Examples of using "Destiny" in a sentence and their turkish translations:
O, bizim kaderimiz.
- Belki kaderdir.
- Belki o alın yazısıdır.
Bu benim kaderim.
- Kaderdi.
- Kader böyleydi.
Kader olmalıydı.
Kader bazen zalimdir.
Bu benim kaderimdir.
Sen kaderini kontrol ediyorsun.
Tom benim kaderim.
Bu senin kaderin.
Bu benim kaderimdi.
Kader bizi bir araya getirdi.
Kaderimiz bu.
Kadere inanıyor musun?
Kaderinin kontrolünü eline al.
Biz kendi kaderimizi kontrol ediyoruz.
Biz aynı kadere sahibiz.
Acı çekmek insanın kaderidir.
Kendi kaderinin kaptanısın.
Roma'nın kaderi dünyayı fethetmekti.
Bugün kaderle bir randevum var.
Kendi kaderini belirlemelisin.
- Kimse kaderden daha bilgili olamaz.
- Hiç kimse kaderden daha bilgili olamaz.
Kaderini değiştiremeyeceğini duydum.
Kaderi aldatamazsın.
Herkes kendi kaderinin efendisi olmalı.
kendi kaderine karar verebilen tek tür biziz.

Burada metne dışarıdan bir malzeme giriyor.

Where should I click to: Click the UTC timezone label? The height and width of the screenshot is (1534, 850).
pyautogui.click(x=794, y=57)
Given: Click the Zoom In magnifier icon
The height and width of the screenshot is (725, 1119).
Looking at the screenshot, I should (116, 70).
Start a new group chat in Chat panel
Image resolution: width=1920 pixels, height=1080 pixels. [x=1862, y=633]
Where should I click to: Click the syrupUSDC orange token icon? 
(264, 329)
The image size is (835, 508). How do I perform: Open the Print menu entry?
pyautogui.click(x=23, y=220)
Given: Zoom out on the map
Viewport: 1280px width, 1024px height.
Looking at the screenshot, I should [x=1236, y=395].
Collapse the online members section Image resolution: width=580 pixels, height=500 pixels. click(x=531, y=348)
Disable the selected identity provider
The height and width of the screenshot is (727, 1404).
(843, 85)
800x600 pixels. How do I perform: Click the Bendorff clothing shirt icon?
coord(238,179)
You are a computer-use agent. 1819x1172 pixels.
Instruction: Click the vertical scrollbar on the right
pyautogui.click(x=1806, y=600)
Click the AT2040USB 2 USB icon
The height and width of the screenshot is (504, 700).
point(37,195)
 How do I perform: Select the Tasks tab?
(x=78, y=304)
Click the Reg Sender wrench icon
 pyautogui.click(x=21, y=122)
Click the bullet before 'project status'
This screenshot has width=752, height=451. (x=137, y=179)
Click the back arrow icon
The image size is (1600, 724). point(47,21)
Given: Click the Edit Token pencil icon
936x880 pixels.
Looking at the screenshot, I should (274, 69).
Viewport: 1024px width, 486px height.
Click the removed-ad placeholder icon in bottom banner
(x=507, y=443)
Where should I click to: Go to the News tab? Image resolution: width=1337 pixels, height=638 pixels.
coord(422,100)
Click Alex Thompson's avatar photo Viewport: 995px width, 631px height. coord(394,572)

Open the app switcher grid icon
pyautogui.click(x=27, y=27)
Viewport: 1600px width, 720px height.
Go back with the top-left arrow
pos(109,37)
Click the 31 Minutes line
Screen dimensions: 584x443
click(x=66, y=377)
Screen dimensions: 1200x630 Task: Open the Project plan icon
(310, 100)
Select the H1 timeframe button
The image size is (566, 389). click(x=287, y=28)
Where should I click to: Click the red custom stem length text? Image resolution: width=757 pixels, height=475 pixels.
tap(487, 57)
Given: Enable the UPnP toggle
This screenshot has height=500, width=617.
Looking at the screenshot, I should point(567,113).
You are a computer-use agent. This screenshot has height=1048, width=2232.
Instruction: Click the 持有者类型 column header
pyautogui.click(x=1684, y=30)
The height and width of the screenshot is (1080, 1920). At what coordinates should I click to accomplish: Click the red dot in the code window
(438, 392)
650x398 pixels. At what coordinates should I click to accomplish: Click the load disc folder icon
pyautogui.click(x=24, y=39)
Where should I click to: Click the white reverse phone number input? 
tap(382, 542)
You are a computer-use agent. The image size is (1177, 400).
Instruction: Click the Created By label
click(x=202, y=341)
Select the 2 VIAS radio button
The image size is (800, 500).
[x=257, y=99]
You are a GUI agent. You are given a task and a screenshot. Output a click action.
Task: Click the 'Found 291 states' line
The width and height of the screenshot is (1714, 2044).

"Kaderimizi kendimiz yönetebiliriz." düşüncesi
ama gezegenimizin kaderini şekillendirecek güce sahip.
Kadere inanır mısın?
Üniversiteden sonra, kaderini seçmekte özgürdü.
Herkes kendi kaderinin efendisi olmalı.
Kaderden kaçış yok.
Merhaba, canım, sevgilim, tatlım, kaderim. Günün nasıldı?
Hayatına kimin gireceğine kader karar verir, ama kimin kalacağına sen karar verirsin.
Kaderle kavga etmeyelim. En iyisi bırakalım da bizi saçımızdan tutup yukarı ya da aşağı, ne tarafa savuracaksa savursun.